Using a function as the key of Map seemed weird for other programming languages, since most Map-like data structure (like HashMap in Java, Dictionary in C# and unordered_map in C++) requires the key to be hashable, and functions are not, at least in the surface. However, MDN clearly states that any value (both objects and primitive values) may be used as a key. The following code works well, which proves that functions, too, can be used as keys in a Map.

const data = [];
const map = new Map();
function a() { console.log("a"); }
map.set(a, "123");
map.forEach((value, key) => key()); // a

The Root of the Problem

After some investigation, the call to observer caught my eyes.

observer() will trigger the re-render of observer component and make the updated state available for end-user. To simplify implementation, every time the component is re-rendered, the component will unsubscribe (delete an entry from a Map) to the stores it subscribes to, and re-subscribe (set an entry in a Map) during the render.

StoreConsumer.tsx omitting some unrelated code

export default class StoreConsumer extends React.Component<Props, State> {
  // ...
  instances = new Set<Store<any>>();
 
  // ...
  private unsubscribeAll() {
    this.instances.forEach((store) => {
      // highlight-next-line
      store.unsubscribe(this.update);
    });
  }
 
  useStore = <ST extends StoreType<any>>(storeType: ST, dep?: Dependency<ST>): InstanceType<ST> => {
    // ...
    // highlight-next-line
    store.subscribe(this.update, dep);
    // ...
  }
 
  render() {
    return (
      <SimstateContext.Consumer>
        {(map) => {
          // ...
          // highlight-next-line
          this.unsubscribeAll();
          this.instances.clear();
          return this.props.children({ useStore: this.useStore });
        }}
      </SimstateContext.Consumer>
    );
  }
}

Store.ts omitting unrelated code

subscribe(observer: Observer, dep?: Dependency) {
  // highlight-next-line
  this.observers.set(observer, { dep, shouldUpdate: getChecker(dep) });
}
 
unsubscribe(observer: Observer) {
  // highlight-next-line
  this.observers.delete(observer);
}

The call to observer (observer()), happened during the iteration of the Map, alters the Map itself!

This is a dangerous action. It has become a common sense not to do so in most programming languages, since it might cause unexpected behaviors, which is exactly what happened here.

In this case, when deleting an entry and re-add an entry during the iteration, even if they are the equal, the item will be considered as a new item, which results in an infinite loop.

You may reproduce the case with the following code snippet.

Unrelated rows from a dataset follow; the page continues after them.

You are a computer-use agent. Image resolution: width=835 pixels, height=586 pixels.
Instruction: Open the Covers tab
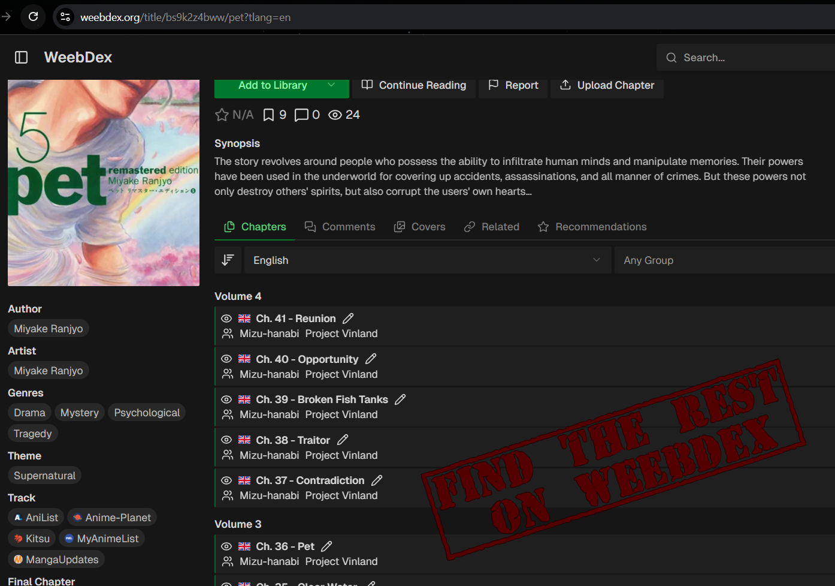[419, 227]
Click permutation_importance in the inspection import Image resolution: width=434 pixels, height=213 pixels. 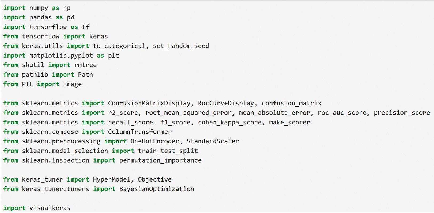pos(160,160)

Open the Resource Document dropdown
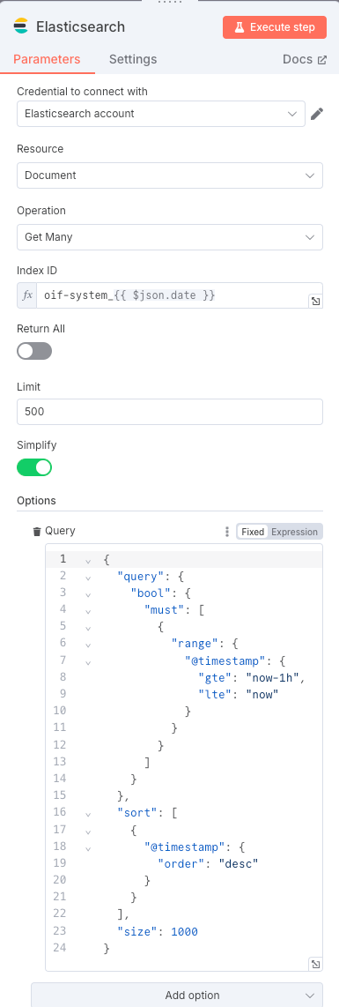170,175
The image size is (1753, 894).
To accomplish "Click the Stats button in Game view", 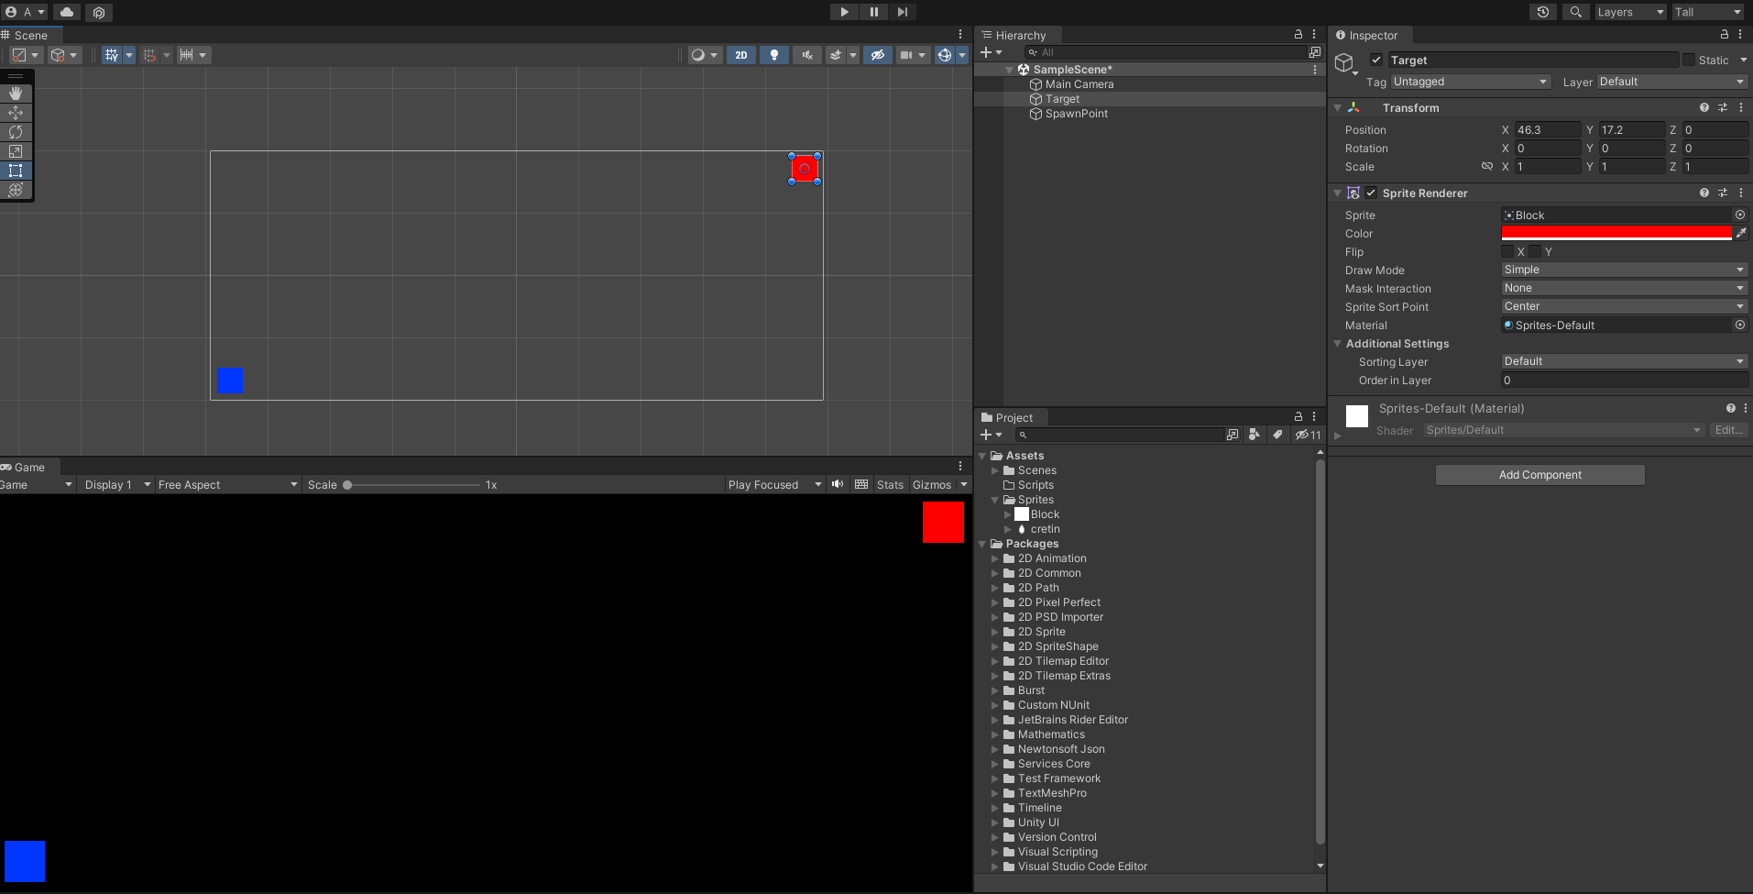I will tap(889, 485).
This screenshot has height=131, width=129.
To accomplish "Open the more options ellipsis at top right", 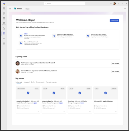I will pyautogui.click(x=125, y=9).
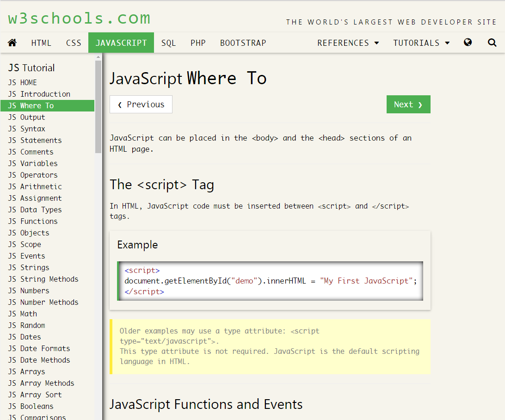505x420 pixels.
Task: Expand the TUTORIALS dropdown
Action: pyautogui.click(x=421, y=43)
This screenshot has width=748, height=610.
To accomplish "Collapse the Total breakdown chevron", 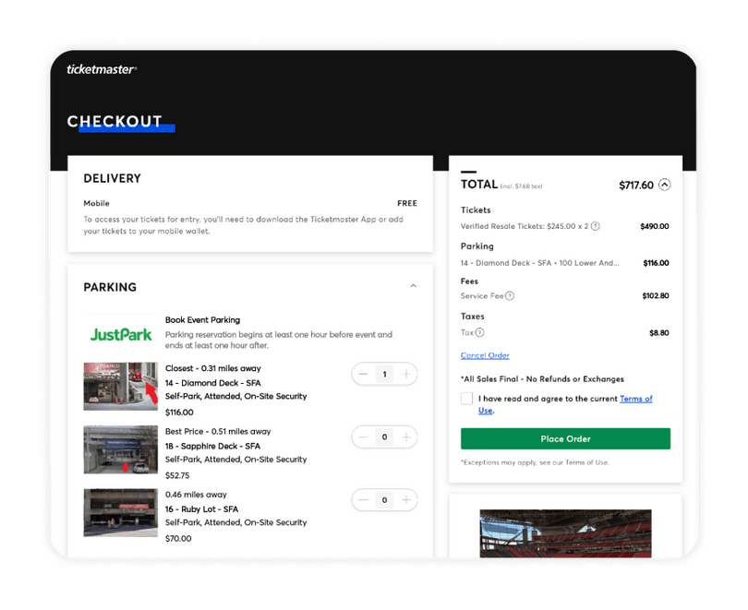I will pyautogui.click(x=665, y=185).
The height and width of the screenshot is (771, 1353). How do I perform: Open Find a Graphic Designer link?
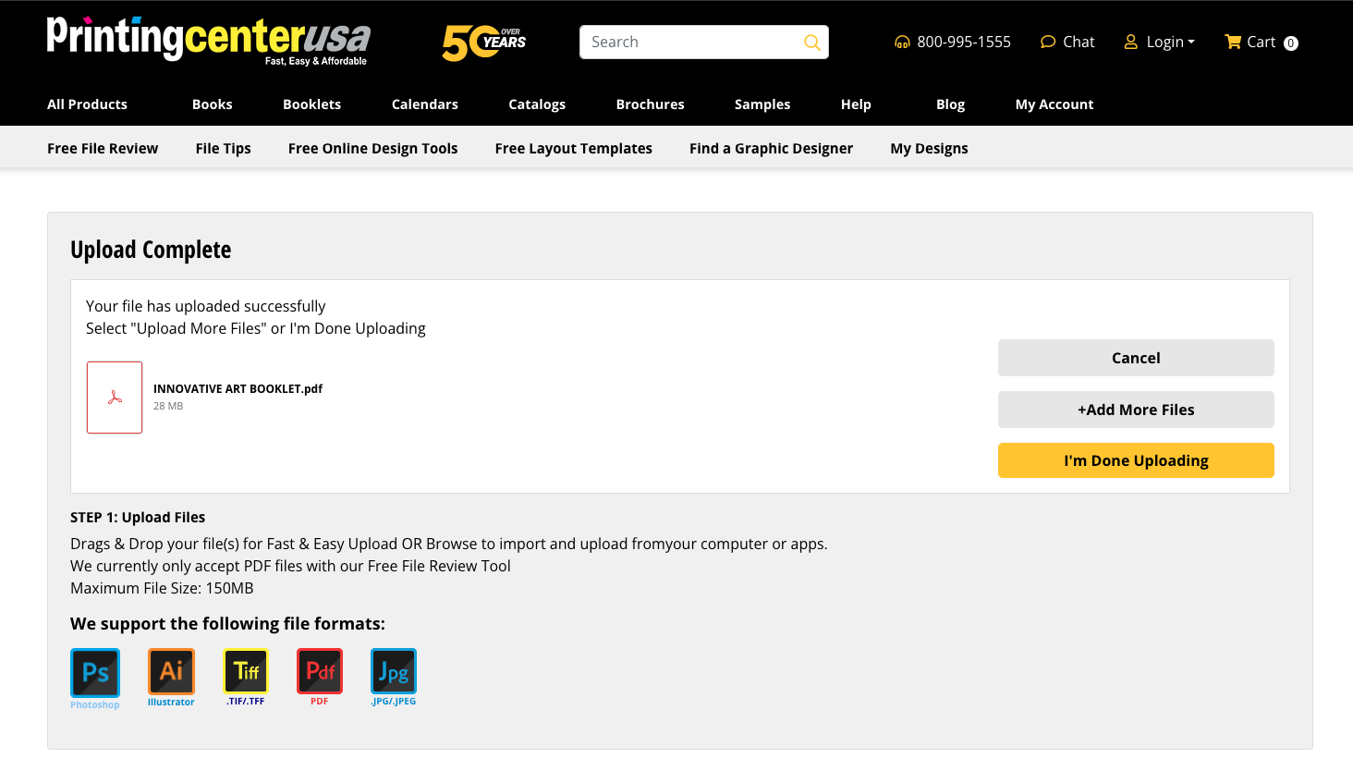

Note that since it runs indefinitely, consider running the script in a CLI environment (instead of browser) where you can kill the process to end the execution with ease.

const map = new Map();
function obs() { map.delete(obs); map.set(obs, 1); console.log("obs called"); }
map.set(obs, 1);
map.forEach((value, key) => key());
// endless "obs called"

Conclusion

This is quite a simple problem, and the cause is also easy to understand for most programmers. However, it still confused me for quite a while. After it, I realized that some bugs might seem strange and difficult to debug, but it doesn't mean the cause is complicated: sometimes it is the indirections on top of all the root that adds to the difficulty. During debugging, it is a good way to track down the code execution flow, and in this process the cause may just reveal itself.